Using MD5 sums is a good way, but the canonical way to use it is:

  1. cd to the directory of the source files and issue:

    md5sum * >/path/to/the/checksumfile.md5
    

If you have directories with many levels, you can use shopt -s globstar and replace * by **/*.

Notice that the file specs in the MD5 file are exactly as provided in the command line (relative paths unless your pattern starts with a /).

  1. cd to the directory of the copied files and issue:

    md5sum -c /path/to/the/checksumfile.md5
    

With -c, md5sum reads the file specs in the provided MD5 file, compute the MD5 of these files, and compares them to the values from the MD5 file (which is why the file specs are usually better left relative, so you can re-use the MD5 file on files in various directories).

Using MD5 sum this ways immediately tells you about MD5 differences, and also about missing files.


Unmount, eject, and remount the device. Then use

diff -r source destination

In case you used rsync to do the copy, rsync -n -c might be very convenient, and it is nearly as good as diff. It doesn't do a bit-for-bit comparison though; it uses an MD5 checksum.


There are some similar answers with other details at: Verifying a large directory after copy from one hard drive to another


rsync -rc original-dir/ copied-dir/

-c causes rsync to compare files by MD5 checksum (without it, it normally uses only the timestamp and size for quicker comparisons).

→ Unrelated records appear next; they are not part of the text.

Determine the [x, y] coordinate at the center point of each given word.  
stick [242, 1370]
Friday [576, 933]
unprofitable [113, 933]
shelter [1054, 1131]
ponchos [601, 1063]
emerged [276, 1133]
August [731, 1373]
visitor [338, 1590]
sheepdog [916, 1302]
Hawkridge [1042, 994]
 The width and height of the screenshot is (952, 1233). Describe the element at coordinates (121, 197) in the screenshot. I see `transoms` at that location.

This will also cause rsync to copy whatever it sees different or missing from the destination. To avoid that, you can also use -n and -i. The former ensures that rsync doesn't do any change and only compares, and the latter causes it to display the differences that it sees.

For example, I have the following dirs:

$ find dir1/ dir2/
dir1/ dir2/
dir1/
dir1/d
dir1/d/a
dir1/d/b
dir1/c
dir2/
dir2/d
dir2/d/a
dir2/d/b

And this:

$ rsync -rcni dir1/ dir2/
>f+++++++++ c
>fc.T...... d/b

Tells me, by way of all those +s, that file c does not exist in dir2, and file d/b does, but is different (indicated by the c in the first column). The T says that it's time would be updated (had we not used -n).

The format of -i's output is described in the manpage for rsync. You can man rsync and get to the part that explains that output by typing /--itemize-changes$ (and hitting Enter).